■ **Aim**:
Return the lines of the listing below, unchanged, from the line containing "Click the South African Cities Network logo" down to the line containing "Click the ネットワークに接続", both of those lines included.
━━━━━ Material provided ━━━━━
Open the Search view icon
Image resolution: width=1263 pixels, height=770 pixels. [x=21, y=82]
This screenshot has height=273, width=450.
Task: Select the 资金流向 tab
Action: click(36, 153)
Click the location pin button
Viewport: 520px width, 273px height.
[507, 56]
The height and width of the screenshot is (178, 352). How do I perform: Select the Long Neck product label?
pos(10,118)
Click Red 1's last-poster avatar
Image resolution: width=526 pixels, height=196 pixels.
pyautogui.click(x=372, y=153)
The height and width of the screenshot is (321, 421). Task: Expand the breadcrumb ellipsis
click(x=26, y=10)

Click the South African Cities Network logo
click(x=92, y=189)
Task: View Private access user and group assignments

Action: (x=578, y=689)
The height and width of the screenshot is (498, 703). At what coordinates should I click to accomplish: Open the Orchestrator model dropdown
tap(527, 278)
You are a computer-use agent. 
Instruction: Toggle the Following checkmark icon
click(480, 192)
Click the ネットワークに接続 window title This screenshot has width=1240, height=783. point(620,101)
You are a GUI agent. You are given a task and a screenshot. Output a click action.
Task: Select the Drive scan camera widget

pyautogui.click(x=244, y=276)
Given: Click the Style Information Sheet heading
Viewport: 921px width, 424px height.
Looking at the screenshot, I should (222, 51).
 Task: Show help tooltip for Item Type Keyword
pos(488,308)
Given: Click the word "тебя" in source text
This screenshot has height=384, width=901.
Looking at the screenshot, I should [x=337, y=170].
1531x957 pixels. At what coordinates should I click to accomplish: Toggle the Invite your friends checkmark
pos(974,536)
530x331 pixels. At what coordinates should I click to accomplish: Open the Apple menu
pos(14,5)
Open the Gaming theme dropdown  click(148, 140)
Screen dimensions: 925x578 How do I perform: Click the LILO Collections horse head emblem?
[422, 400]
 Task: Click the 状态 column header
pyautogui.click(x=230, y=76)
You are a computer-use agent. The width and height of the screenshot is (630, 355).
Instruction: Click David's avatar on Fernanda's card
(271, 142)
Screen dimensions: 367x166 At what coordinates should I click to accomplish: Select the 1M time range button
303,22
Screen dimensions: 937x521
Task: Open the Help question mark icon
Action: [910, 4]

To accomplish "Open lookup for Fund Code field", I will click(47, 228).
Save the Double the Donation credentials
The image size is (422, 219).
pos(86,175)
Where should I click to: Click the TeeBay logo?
━━━━━
■ **The reply**:
Click the South African Cities Network logo
click(x=92, y=189)
Task: View Private access user and group assignments

Action: (x=578, y=689)
The height and width of the screenshot is (498, 703). At what coordinates should I click to accomplish: Open the Orchestrator model dropdown
tap(527, 278)
You are a computer-use agent. 
Instruction: Toggle the Following checkmark icon
click(480, 192)
Click the ネットワークに接続 window title This screenshot has width=1240, height=783. point(620,101)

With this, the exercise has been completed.